Il décida alors de repartir vers les territoires du sud, et se dit : « Me désespère plus encore que ces êtres, anémiés par l'absence de tout contact avec le cœur de la vérité, une fois retournés au néant qu'ils n'ont jamais vraiment quitté, dépecés par les foules qui finiront par les renverser, seront de retour. Encore, encore une fois », dit-il, sur la piste qu'il suivait dans la nuit obscure, accablé par le poids de l'éternel retour, « parce que les sociétés à peine cicatrisées oublieront l'Histoire et qu'à nouveau déferleront les vagues de fer et de sang, à nouveau les faux guides, les faux penseurs, les faux artistes servants les machines en vigueur, pourront infliger leur cruauté ».

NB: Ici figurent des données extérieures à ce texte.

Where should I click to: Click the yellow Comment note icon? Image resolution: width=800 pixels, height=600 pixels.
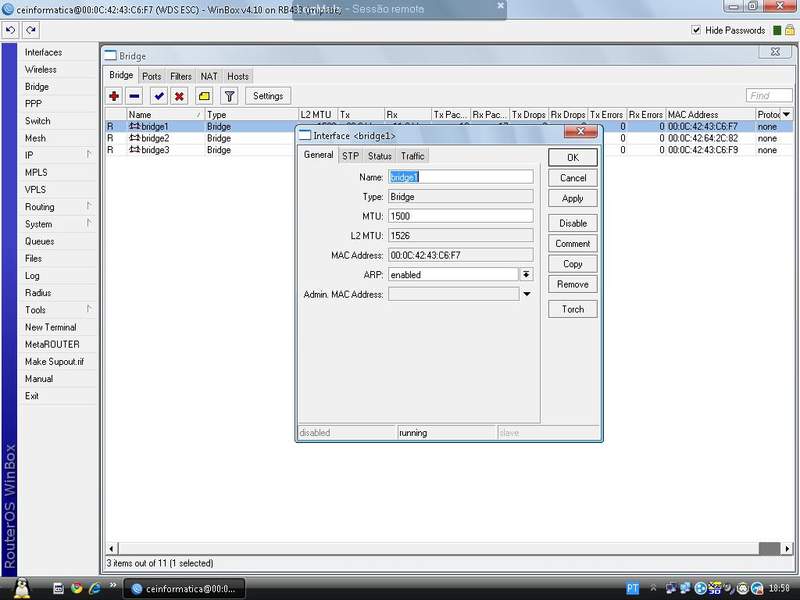pos(204,96)
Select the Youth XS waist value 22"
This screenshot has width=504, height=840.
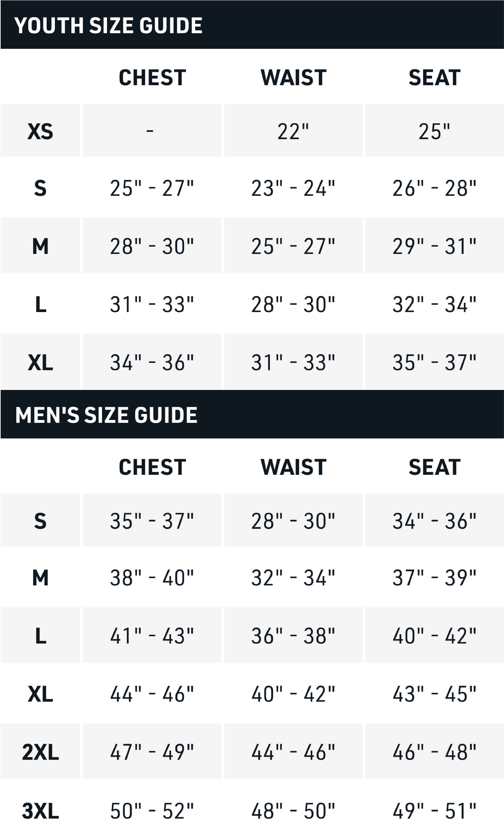click(x=293, y=131)
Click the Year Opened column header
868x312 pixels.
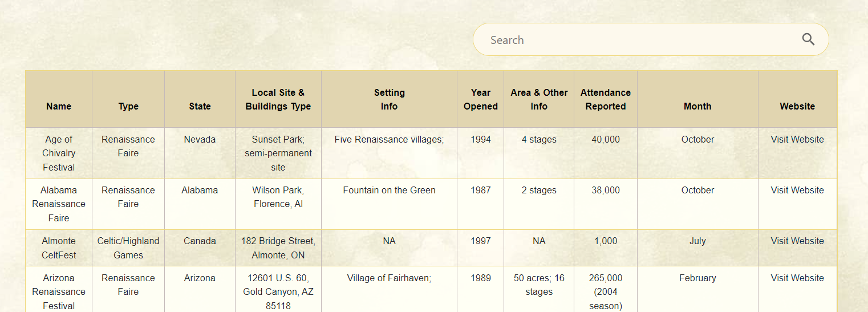pos(480,99)
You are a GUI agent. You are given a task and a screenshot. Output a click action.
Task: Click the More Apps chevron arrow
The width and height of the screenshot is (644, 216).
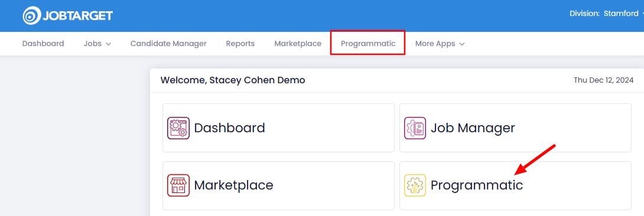tap(462, 44)
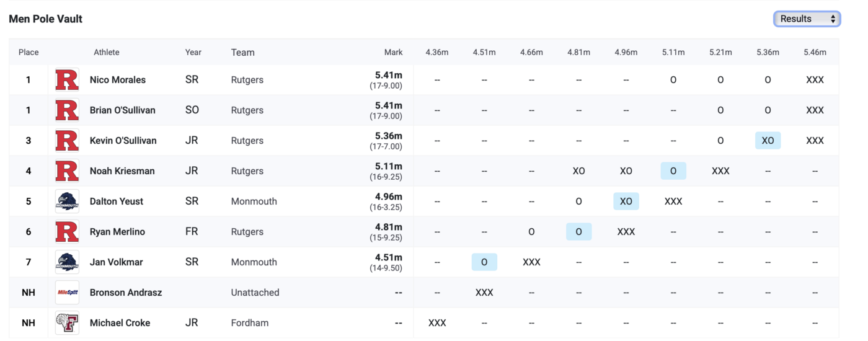Click Rutgers logo next to Brian O'Sullivan
The height and width of the screenshot is (341, 868).
pyautogui.click(x=67, y=110)
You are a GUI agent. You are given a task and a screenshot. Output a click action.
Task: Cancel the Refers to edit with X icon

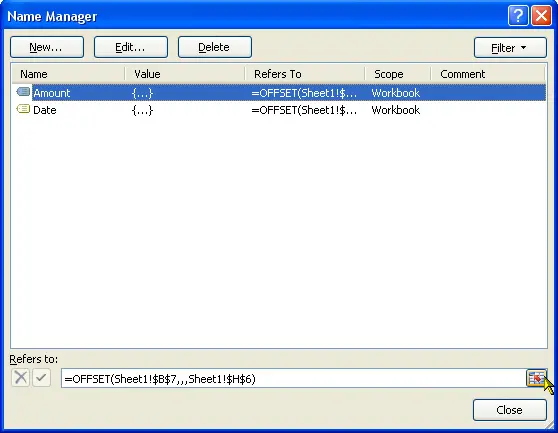point(20,377)
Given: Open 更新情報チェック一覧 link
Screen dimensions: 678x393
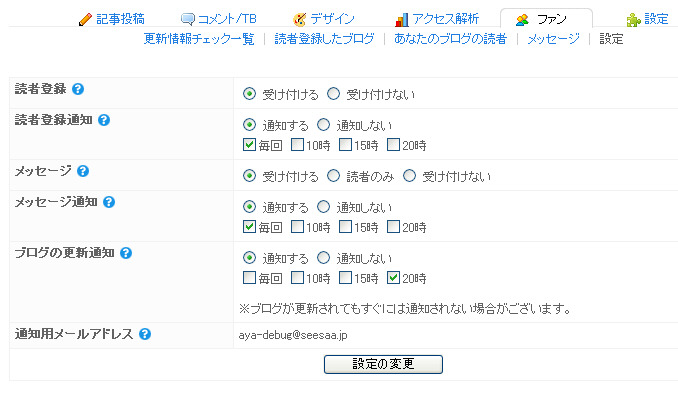Looking at the screenshot, I should 199,39.
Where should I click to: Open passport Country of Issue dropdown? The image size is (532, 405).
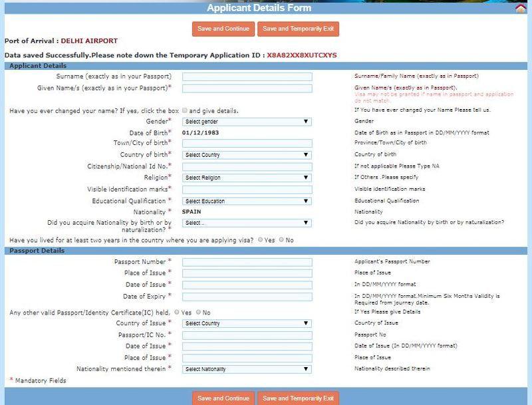pyautogui.click(x=247, y=323)
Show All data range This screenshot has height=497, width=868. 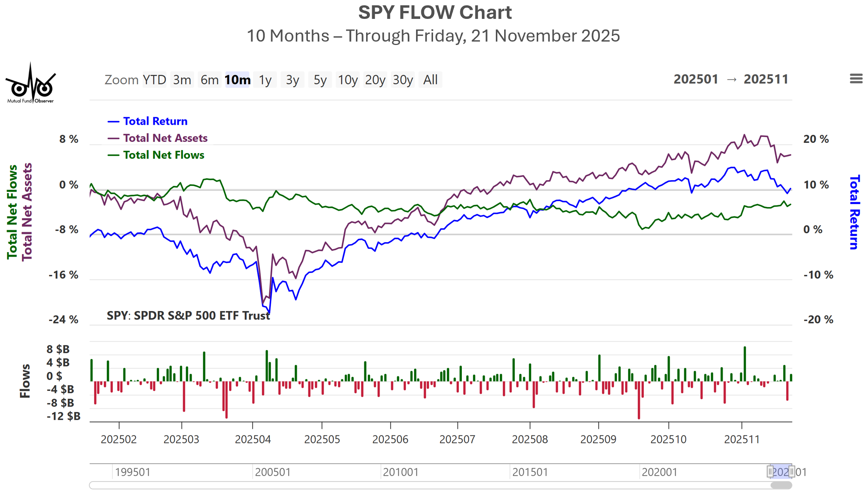tap(430, 80)
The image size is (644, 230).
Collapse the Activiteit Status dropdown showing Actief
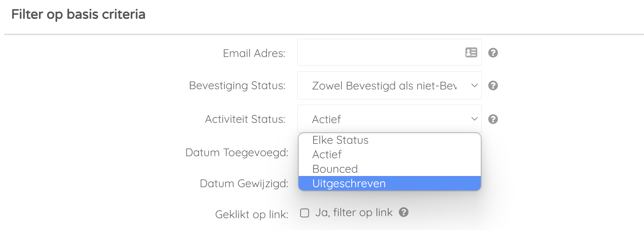tap(389, 119)
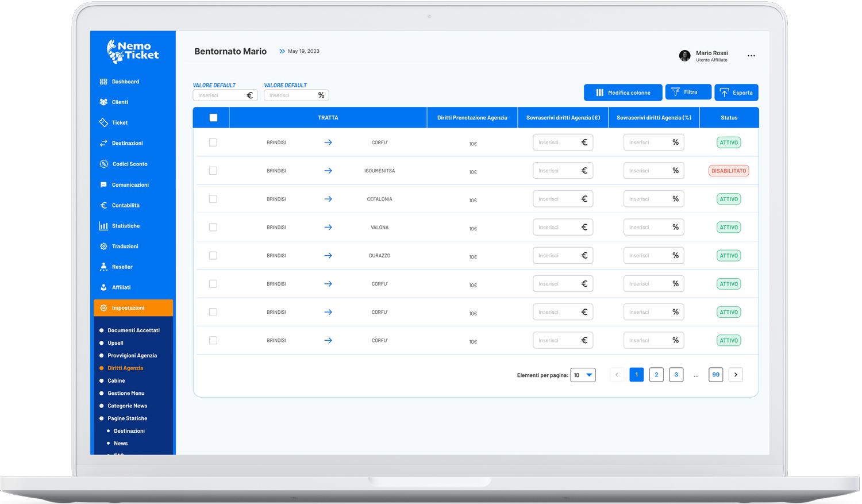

Il cessa de marcher. La mélancolie pesait sur ses épaules, et il s'enfonçait dans les sables. À ce moment précis, un jet de lumière lunaire perça l'obscurité, rien qu'un instant, avant de disparaître. Mais ce sont tous les échos stellaires qui alors lui apparurent, « la lune emprunte sa lumière au soleil », pensa-t-il, et il entendit un son qui avait la lenteur des pierres, et traversait le mur du temps, « quel philosophe déjà disait que nous sentons que nous sommes éternels ? Oui », se dit-il reprenant son chemin inexistant, « le retour dernier, c'est celui du non-créé, notre souveraineté ».

Mais, tandis qu'il revenait dans les territoires communs, et qu'il passait devant les gardiens de l'aurore, une pensée le tourmentait : il savait bien qu'un jour il leur faudrait faire face aux adeptes de la monarchie du grand nord.